Ecco la “chiamata di popolo”, del governatore Luca Zaia, dopo essersi commosso per il traguardo raggiunto. Ieri la firma a palazzo Balbi a Venezia sull’organizzazione del referendum per l’autonomia del Veneto che si celebrerà il 22 ottobre 2017.

“Un atto che volutamente compiamo alla vigilia di una data simbolo, il 25 aprile, festa della Liberazione e del patrono dei veneti, San Marco – sottolinea Zaia –.  Ma, sia chiaro, noi siamo pronti da mesi per il referendum, eravamo pronti ancora a dicembre, quando abbiamo cercato invano di ottenere da Roma l’election day che ci avrebbe fatto risparmiare 14 milioni di euro”.

“Il referendum si fa e sarà il referendum dei veneti, – afferma Zaia – non dei partiti e nemmeno di Zaia, sarà un grande momento di democrazia e di partecipazione. E il giorno dopo la nostra Regione non sarà più quella di prima, perché avremo dato vita alla ‘Questione Veneta’ e pretenderemo che nei programmi di governo, siano essi di destra, di sinistra o di centro, contemplino la nostra autonomia regionale”.

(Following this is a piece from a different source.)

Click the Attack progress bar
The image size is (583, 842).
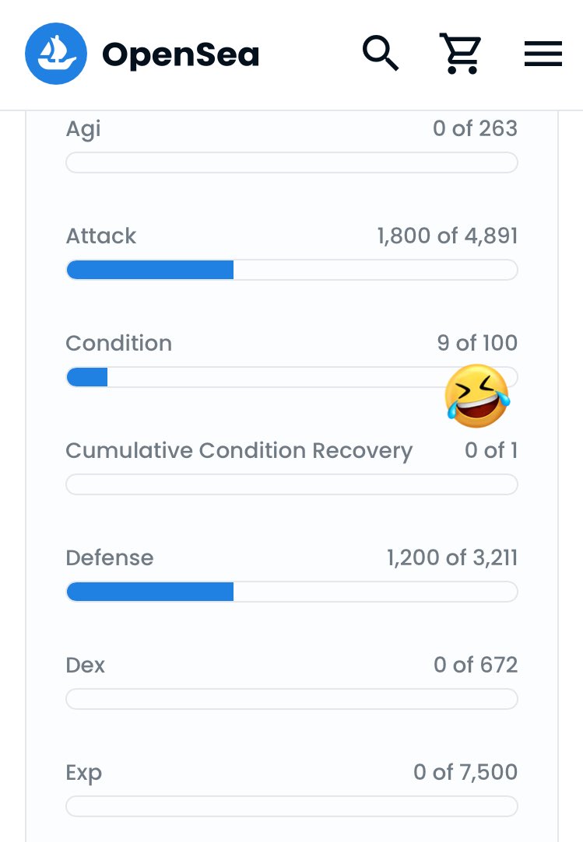pos(292,270)
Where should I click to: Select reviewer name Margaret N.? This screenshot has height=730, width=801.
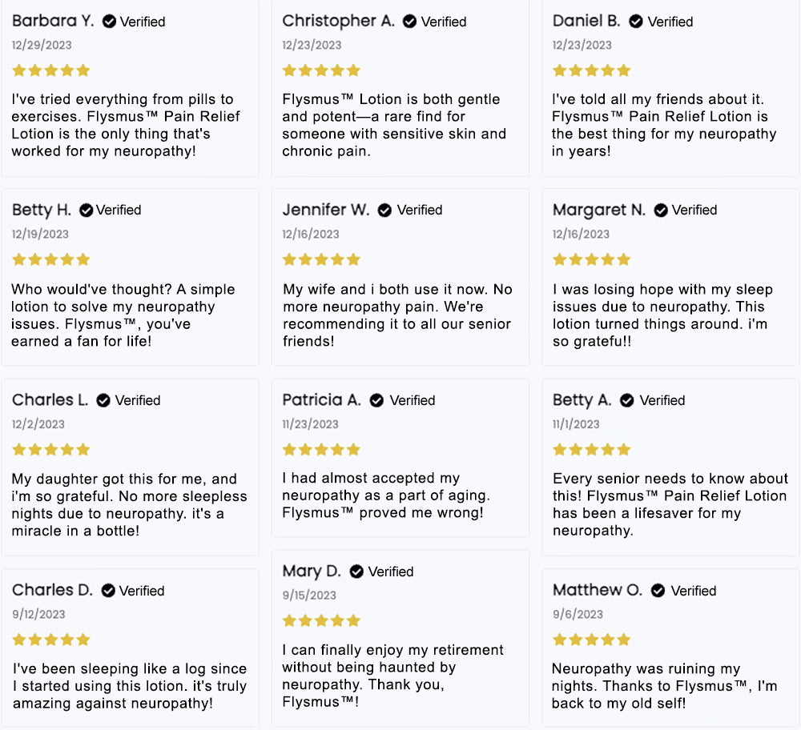598,210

La Giunta veneta ha già approvato una deliberazione che fissa le procedure di carattere organizzativo per l’esecuzione degli adempimenti necessari all’attuazione della consultazione. Aggiornato anche il sistema informatico per la raccolta e la gestione dei dati riguardanti le operazioni ai seggi e allo scrutinio e per l’elaborazione e la pubblicazione dei dati in tempo reale a cura del Consiglio regionale.

“Noi vogliamo diventare pienamente autonomi e chiediamo in tal senso l’applicazione in toto dell’articolo 116 della Costituzione. Questo è l’obiettivo che pur partendo da situazioni diverse condividiamo con la Lombardia e sul quale insieme porteremo 15 milioni di italiani, un quarto del Paese, finalmente ad esprimersi”.

“Noi veneti siamo solidali ma autonomisti impenitenti – conclude il presidente della Regione, parafrasando Don Sturzo – e a Roma non hanno ancora capito cosa sta accadendo. Io non ho altri atti da firmare: quello che dovevamo fare lo abbiamo fatto”.